• _SUPPLIED ENTRIES_
◇ ◇ ◇ ◇ ◇ ◇ ◇

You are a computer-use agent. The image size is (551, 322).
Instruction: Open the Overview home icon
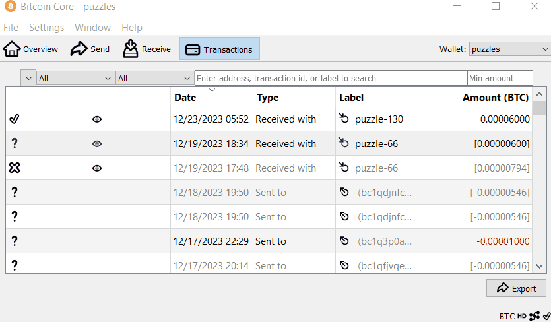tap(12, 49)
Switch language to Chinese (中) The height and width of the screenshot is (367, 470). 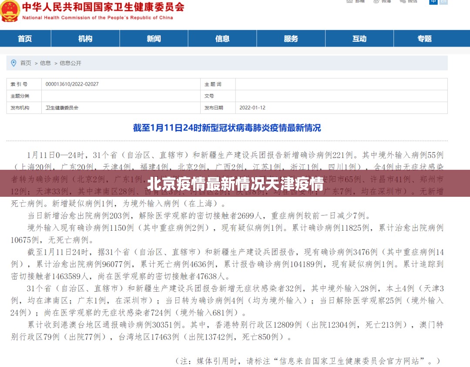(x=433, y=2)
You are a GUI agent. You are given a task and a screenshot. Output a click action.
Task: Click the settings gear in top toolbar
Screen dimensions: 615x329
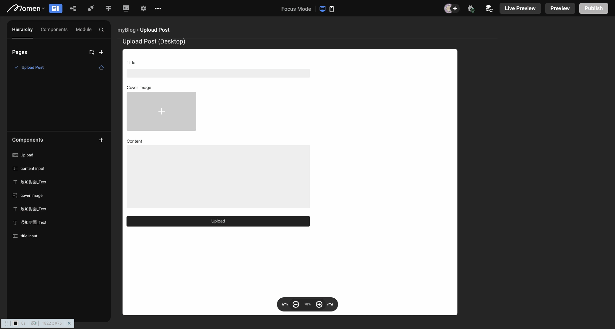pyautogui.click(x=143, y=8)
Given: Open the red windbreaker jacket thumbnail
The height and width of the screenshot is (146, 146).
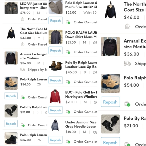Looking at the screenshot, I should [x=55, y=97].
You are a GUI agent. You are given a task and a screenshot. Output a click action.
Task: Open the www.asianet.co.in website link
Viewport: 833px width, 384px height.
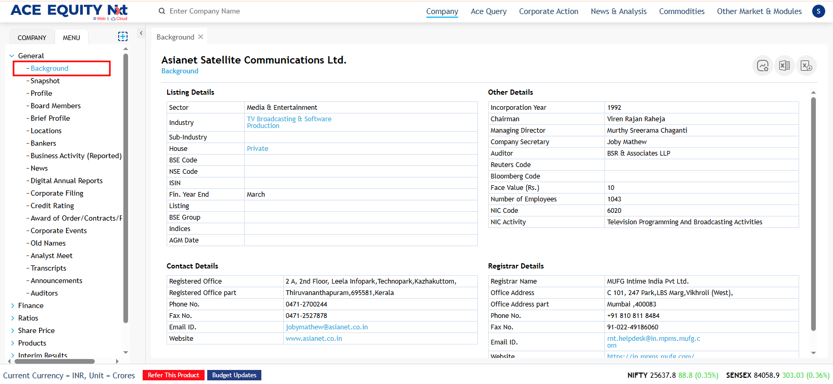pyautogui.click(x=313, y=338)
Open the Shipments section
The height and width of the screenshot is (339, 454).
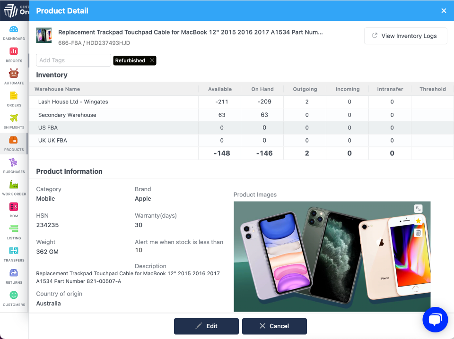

◇ ◇ ◇ ◇ ◇ ◇ ◇

All lines from the one bearing "The height and width of the screenshot is (146, 146)." through the last line of the records, and only those, should be duplicated exactly; no picture belongs in the copy.

• _OUTPUT OF THE EXERCISE_
The height and width of the screenshot is (146, 146).
Looking at the screenshot, I should [x=55, y=97].
You are a GUI agent. You are given a task and a screenshot. Output a click action.
Task: Open the www.asianet.co.in website link
Viewport: 833px width, 384px height.
pyautogui.click(x=313, y=338)
Open the Shipments section
The height and width of the screenshot is (339, 454).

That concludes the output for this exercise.